How China’s State-Run Media Foretold the Trade War Stand-off

After a year of drama, the US-China trade war is back to square one. Tariffs still hurt companies and consumers in both economies. Huawei, the alleged US national security threat, was reprieved, much like its peer ZTE. And efforts to reduce the US trade deficit with China, President Trump’s biggest grudge on trade, made a prominent return to the center of the bargaining table.

The hawks who were expecting the pressure campaign to change Chinese behavior might be disappointed by the stand-off. But to those who have followed the Policy Change Index (PCI), our machine learning program that predicts China’s policy directions by “reading” its news propaganda, this should be no surprise. As we have predicted, time and again, China has long been drifting away from the structural changes the US demands.

The prediction was not based on our subjective assessment; it was deduced from the nature of China’s model of governance—a paradigm created by Vladimir Lenin a century ago. And there’s a lot more this paradigm can tell us in the future.

The chart below shows the recently-updated PCI for China, up to the second quarter of the year. The spikes indicate upcoming policy changes, and the labels show the major historical changes.

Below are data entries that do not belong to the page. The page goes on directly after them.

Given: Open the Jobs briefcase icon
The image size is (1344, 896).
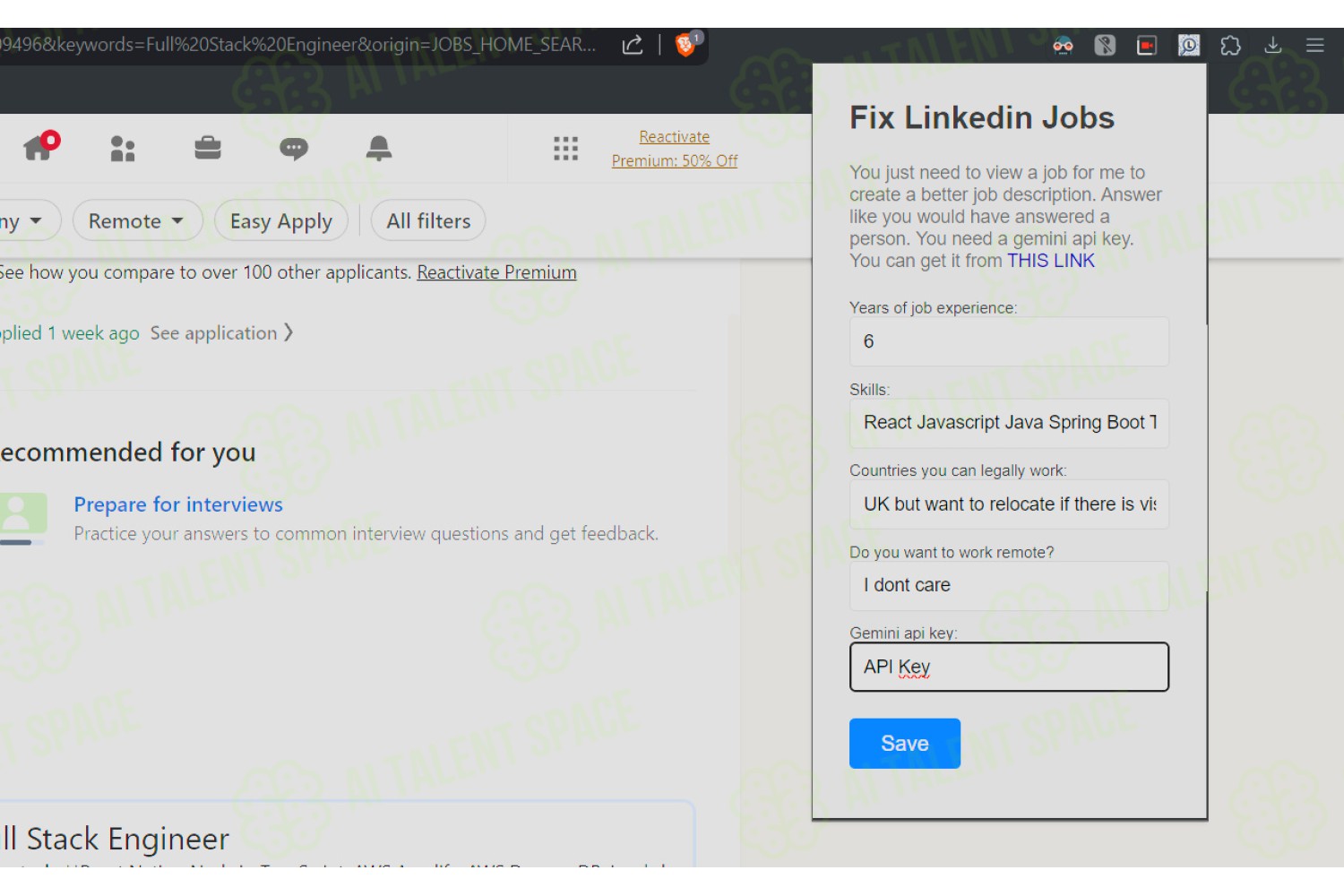Looking at the screenshot, I should tap(208, 148).
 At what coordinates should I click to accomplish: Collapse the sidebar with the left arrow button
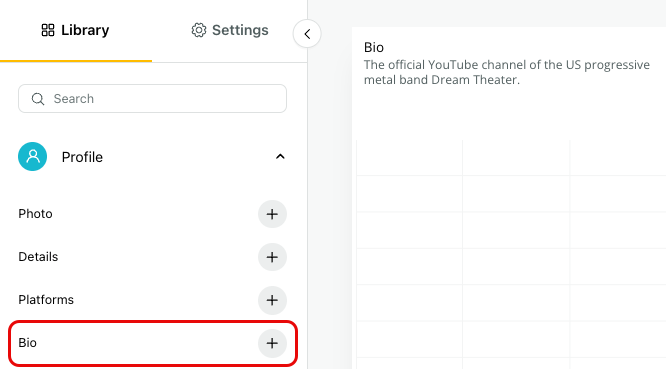307,34
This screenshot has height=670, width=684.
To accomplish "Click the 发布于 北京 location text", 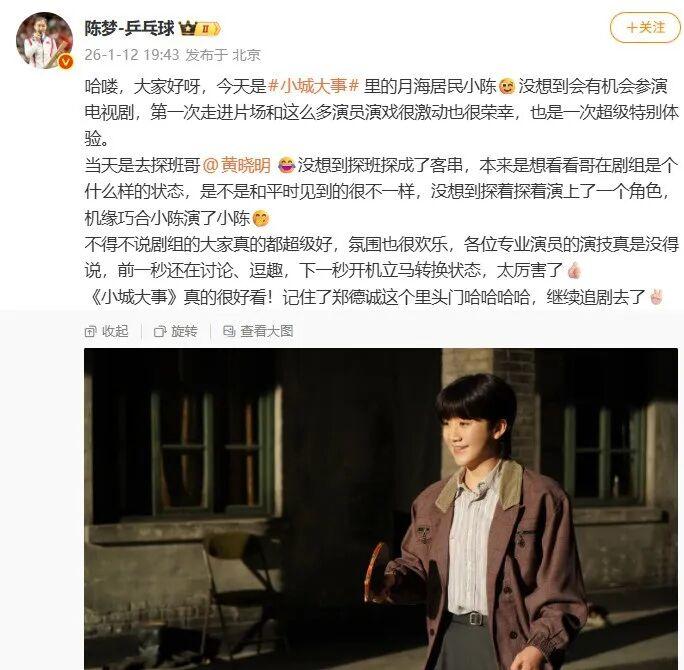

Figure: PCI for China, 1951 Q1 to 2019 Q2

Through two recent upticks—the first quarters of 2018 and 2019—we have predicted that Chinese President Xi’s policy would be increasingly hardline in both domestic issues and foreign affairs, including in how China handles its relations with the US. More importantly, this has been the case both before and after the trade war started; President Trump’s pressure campaign has not worked.

The PCI is able to predict Chinese policy because of the way that Leninist regimes are governed. In short, the authority of the Communist Party rests on its self-proclaimed superior ability to “guide” the masses in the “right direction.” And news propaganda is the predominant channel through which such “guidance” is delivered. Therefore, by deciphering changes in the state media, the machine learning program is effectively predicting policy changes to come.

Since Lenin’s time, the Party has never been shy to assert its superiority over the people.  As Lenin said in the early days of the Soviet Union, “the whole task of the Communists is to be able to convince the backward elements.” Just so we are on the same page, the “backward elements” means you and me—the regular folks—who are presumably incapable of pursuing their own happiness if left to their own devices.

Such “guidance” really makes a difference, according to Josef Stalin, because the Party can then “convince the masses by their own experience that its policy is sound, thus ensuring the support of the working class and inducing the broad masses of the workers to follow its lead.”

One cannot overemphasize the importance of state-run media in delivering the Party’s “guidance.” To Lenin, for example, it is a fundamental necessity “to transform the press from an organ which primarily reports the political news of the day into a serious organ for the economic education of the mass of the population.” For this reason, Lenin despised and rejected the notion of objectivity in news reporting. Instead, news organizations were put under direct control of the Soviet Communist Party’s proudly named Department of Propaganda and Agitation.

The persistence of the century-old Soviet model is impressive. China, the world’s second-largest economy, is known to have closely followed this paradigm for decades. Mao Zedong, to whom many have compared President Xi, asserted in the early years of the People’s Republic that “newspapers must be run by politicians.” They were, and they still are.

At the beginning of China’s economic reforms in the late 1970s, many hoped—somewhat naively—that China would soon become an open society as its economy opened up. That ship won’t sail by the Communist playbook.

It’s easy to dismiss such a system entirely just because we hold very different values. Yet understanding how the Chinese system works can provide valuable information on its behavior and future directions. For this reason, we maintain a monthly newsletter on the PCI project so our readers will be informed of what the “Big Brother” is up to next. (Those interested can sign up here).

President Trump’s trade war against China is undoubtedly risky; it tries to change the Chinese government’s behavior by hurting both economies. While it’s too soon to tell how it will end, one thing is certain: reading the Chinese tea leaves is indispensable for President Trump’s brinkmanship.